The Book of Mormon: Another Testament of Jesus Christ.
It's where we got our nickname.
// the mormons.
To be honest, the first time I read The Book of Mormon from cover to cover was just a few months ago. Growing up in this church, I had learned pretty much all the stories inside of it, whether it be from my parents teaching me, primary classes, Sunday school classes, or just my own reading. I had read of courageous men, virtuous women, holy prophets, and the coming of Jesus Christ himself to the Americas.
But I had never asked for myself if it was true.
I could have gone my whole life living on a borrowed testimony. The people around me seemed content enough. In fact, their testimonies were unshakable. I figured anything that people believed in that strongly had to be true.
But I didn't want a borrowed testimony. I wanted my own.
Moroni, the last prophet of The Book of Mormon gives us an amazing promise:
So I put it to the test. I read The Book of Mormon. All 531 beautiful pages of it. It took me a few months, but as I read, the more and more I began to indulge into the stories. I would find myself longing for a free moment to be able to read just one more verse, just one more chapter. Reading The Book of Mormon brought a sense of peace and complacency that I had never felt before. Each time I read, I felt the spirit whispering to me, "Kaleigh, you know this is true."
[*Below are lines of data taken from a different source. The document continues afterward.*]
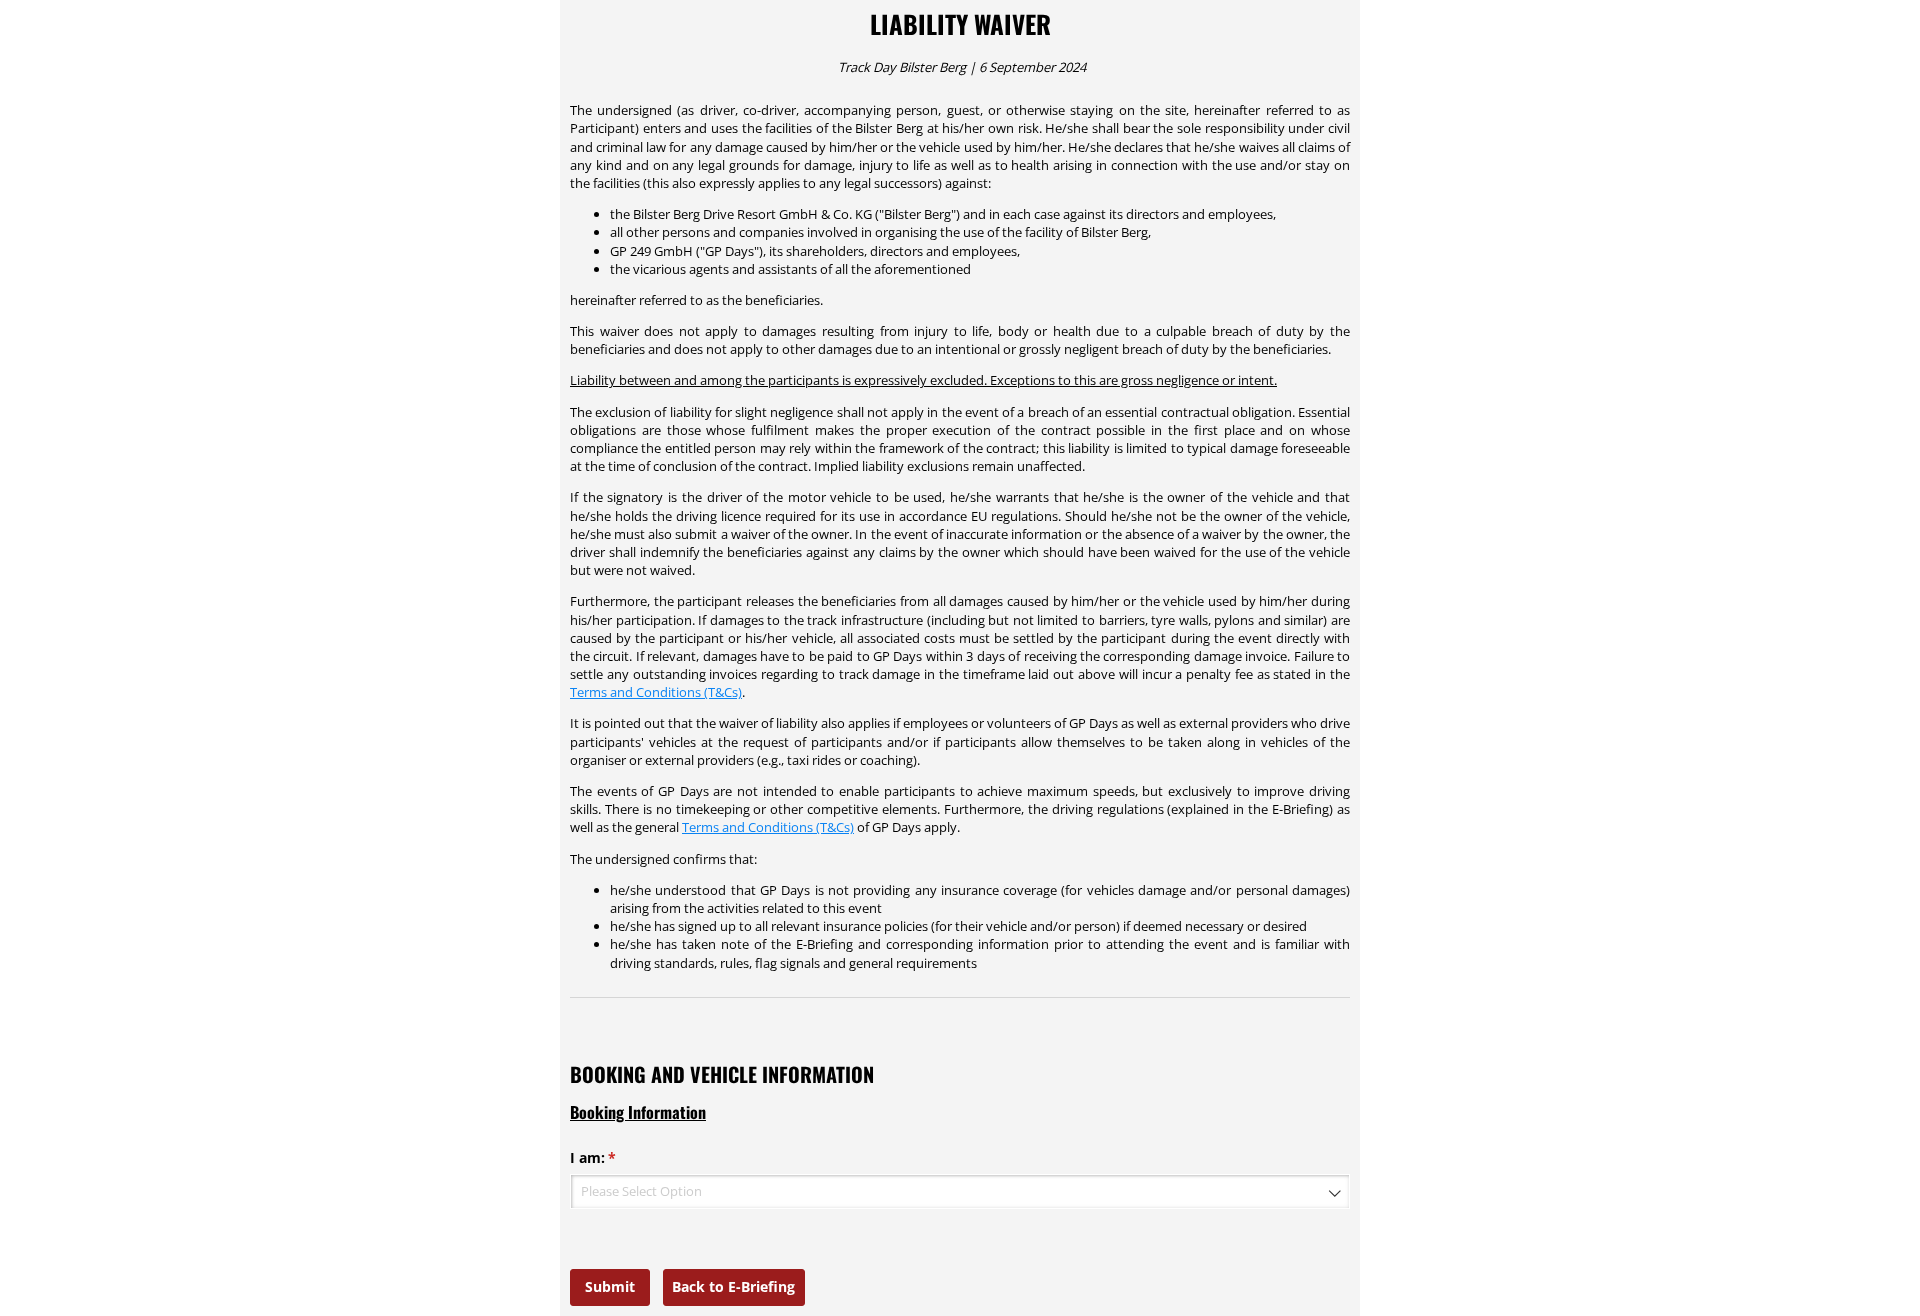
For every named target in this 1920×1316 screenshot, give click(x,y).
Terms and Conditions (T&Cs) (656, 692)
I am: (622, 1157)
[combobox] (960, 1191)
"No, I do not," I would respond, "I haven't read the whole thing yet. I haven't prayed about it. I haven't done what Moroni asked. How could I know if this is true?" I would shake off the promptings from the spirit and continue to tell myself that I couldn't know if this was true yet. But I continued to read and ponder and yearn for the truth, to know for myself. Again the spirit would whisper, "Kaleigh, this is true." But again I would push the prompting aside.
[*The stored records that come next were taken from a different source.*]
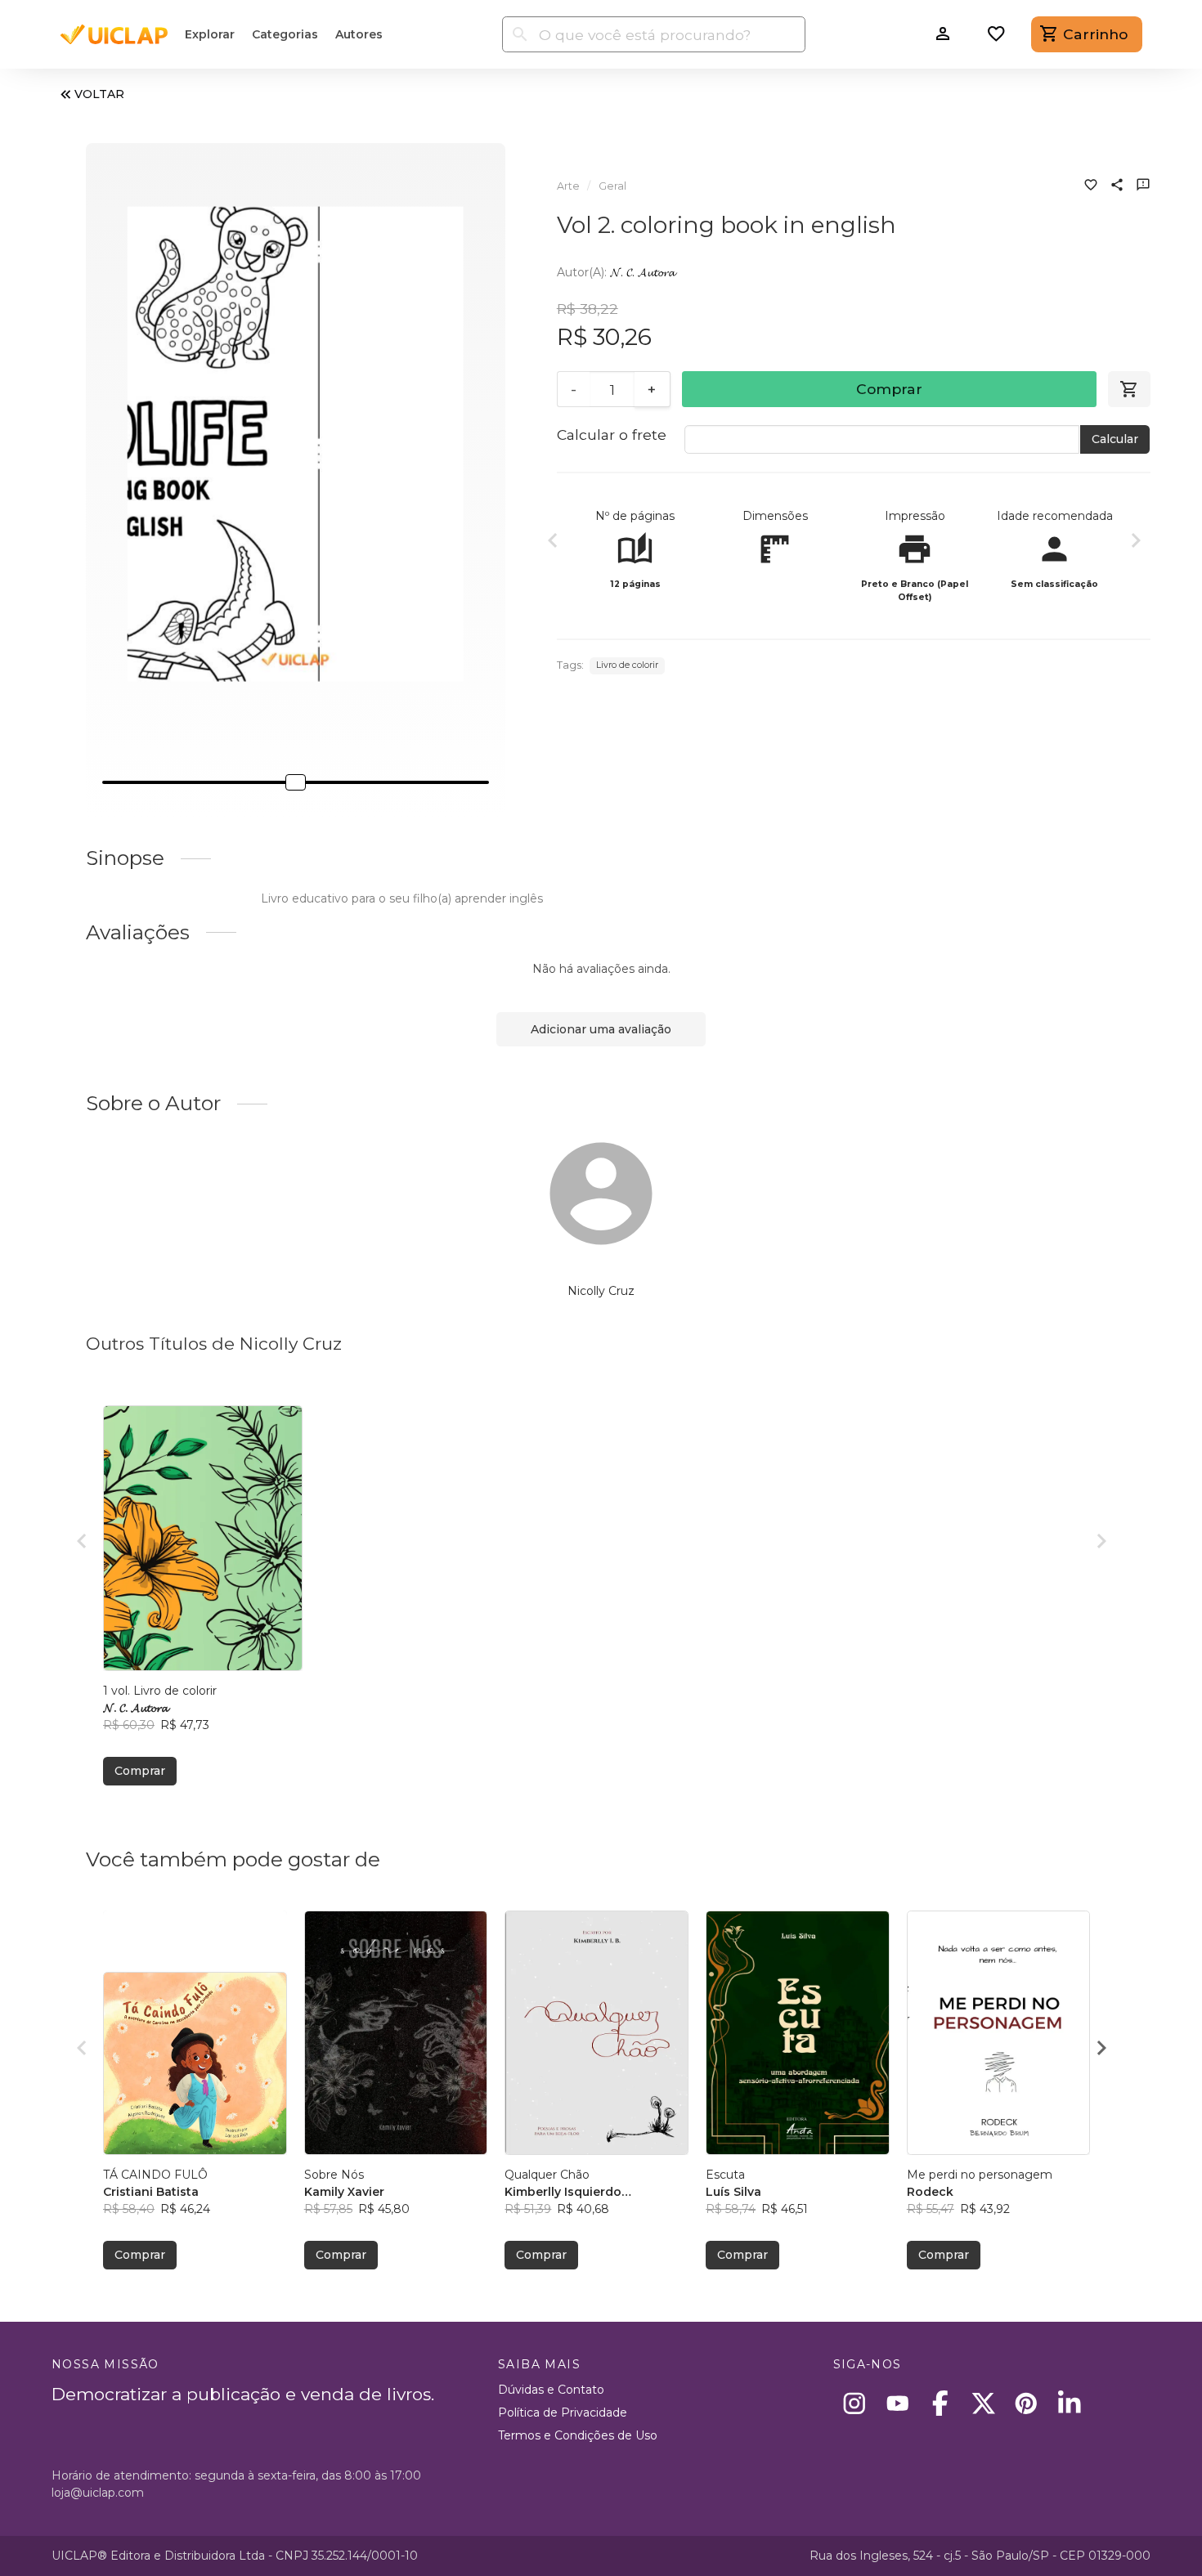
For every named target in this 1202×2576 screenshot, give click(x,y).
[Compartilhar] (1117, 186)
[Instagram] (855, 2403)
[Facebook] (940, 2403)
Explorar (210, 34)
November 10, 2013 I turned the final page and closed the book. I sat in a moment of satisfied silence contemplating what I had just accomplished. I got onto my knees, and began to pray. I asked so sincerely, truly desiring to know if what I just read was true. I asked, and I waited.
and waited.
and waited.
and waited.
nothing.
I started to get really worried. How could I not be getting an answer? Doubt started to creep into my mind when I got the quietest, gentlest whisper of a prompting that I almost could have missed if I wasn't paying attention.
"Kaleigh," the voice whispered, "I've been telling you this whole time that it's true and you didn't listen then. Why would you listen now?" And suddenly I felt so reprimanded and loved all at the same time. I realized that I had been receiving an answer the entire time. Heavenly Father had been trying to help me by nudging me in the right direction and I completely disregarded it. I remembered all the little promptings I received and thought how foolish I had been. Why would Heavenly Father continue to tell me over and over again when I wasn't prepared to listen? I felt so distraught and when suddenly, my heart was filled with so much love. The feeling was absolutely indescribable. In that moment I knew that my Heavenly Father loved me and was so aware of me. He knew that I was venturing on my spiritual quest to find the truth, and he was prepared to help me along the way. Ever since that moment, I've known without a doubt that the Book of Mormon is true.
"Like saints of old in joyful cry, I too can testify;"
I know with all confidence and certainty that The Book of Mormon is true. I know it, I live it, I love it and it has become my favorite book of all times. If you have any doubts, find out for yourself. You can borrow my testimony for a minute, but sooner or later you'll have to find your own. I know that you can find your testimony just like I did mine. It might not come the way you expect, mine definitely didn't. But it will come. And I promise you that.